任务:
在页面的代码里，FONT_FILE_PATH 被设为哪个字体文件？

页面:
┌──
Spaces:

wxy01giser
/

egisinsight

Running

File size: 11,920 Bytes

'''
基于向量聚类方式的可视化模块
'''
# cluster_insight.py


import pandas as pd
import numpy as np
from sklearn.cluster import KMeans
from sklearn.metrics import silhouette_score
from sklearn.manifold import TSNE
import plotly.graph_objects as go
import matplotlib.cm as cm
import matplotlib.colors as mcolors
# from wordcloud import WordCloud
import matplotlib.pyplot as plt
import base64
from io import BytesIO
from sentence_transformers import SentenceTransformer, util
import os
import pickle
# cluster_insight.py → 新增函数
from sklearn.feature_extraction.text import TfidfVectorizer
import jieba

# ========== 核心配置（和之前一致） ==========
import plotly.io as pio
pio.kaleido.scope.default_font = "Noto Sans CJK SC"

FONT_FILE_PATH = "./SourceHanSansCN-Light.otf"  # 字体文件在根目录
# CHINESE_FONT = "Source Han Sans CN Light"
CHINESE_FONT = "Noto Sans CJK SC"
    
# CHINESE_FONT = "Noto Sans SC" # 思源黑体（跨平台兼容，Plotly 自带）

def extract_cluster_keywords_auto(sentences, labels, cluster_id, top_n=3):
    """
    自动提取聚类关键词
    :param sentences: 所有句子
    :param labels: 聚类标签
    :param cluster_id: 当前聚类
    :param top_n: 提取前 n 个词
    :return: 关键词字符串
    """
    # 1. 提取该聚类所有句子
    cluster_texts = [sentences[i] for i in range(len(sentences)) if labels[i] == cluster_id]
    if not cluster_texts:
        return "无数据"
└──
[收集的数据]
┌──
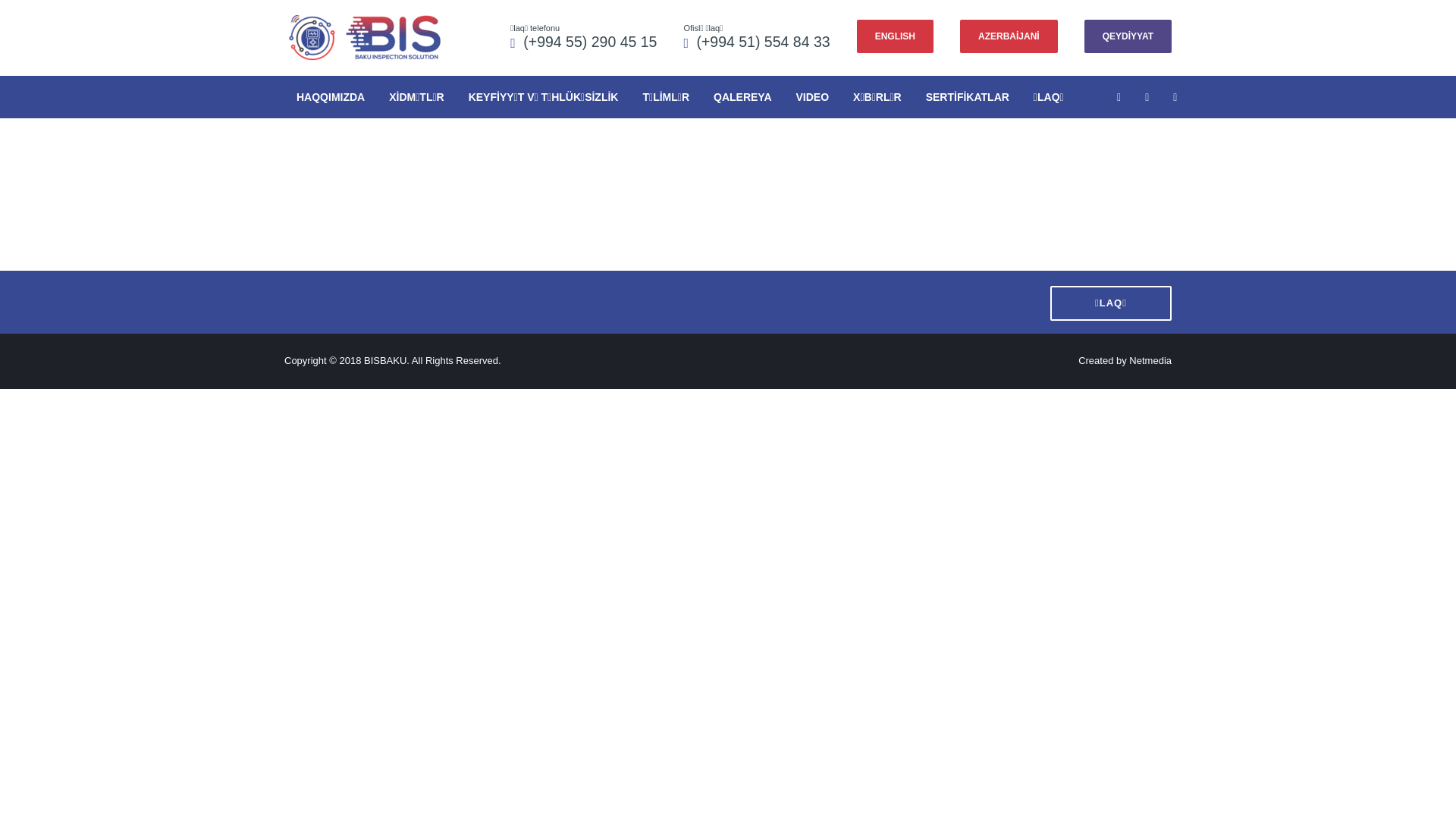
HAQQIMIZDA Element type: text (330, 96)
(+994 51) 554 84 33 Element type: text (762, 41)
VIDEO Element type: text (812, 96)
QALEREYA Element type: text (742, 96)
(+994 55) 290 45 15 Element type: text (589, 41)
Netmedia Element type: text (1150, 360)
ENGLISH Element type: text (894, 36)
Given the description of an element on the screen output the (x, y) to click on. 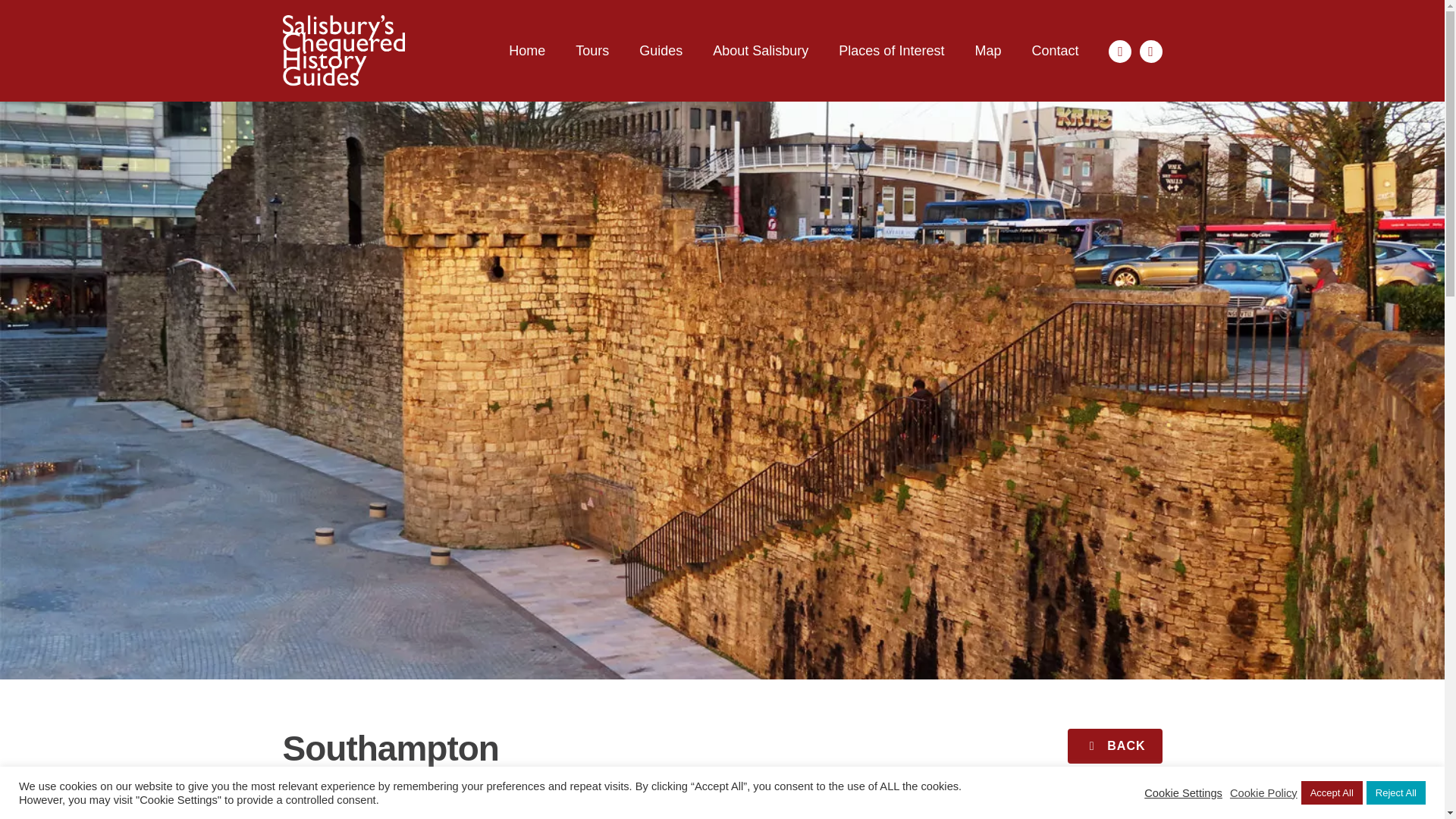
Salisbury's Chequered History Guides (343, 50)
Contact (1054, 51)
Places of Interest (890, 51)
Map (987, 51)
Home (526, 51)
About Salisbury (760, 51)
Tours (591, 51)
Guides (660, 51)
BACK (1114, 745)
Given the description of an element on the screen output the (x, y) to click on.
└──
回答:
"./SourceHanSansCN-Light.otf"，该文件位于根目录。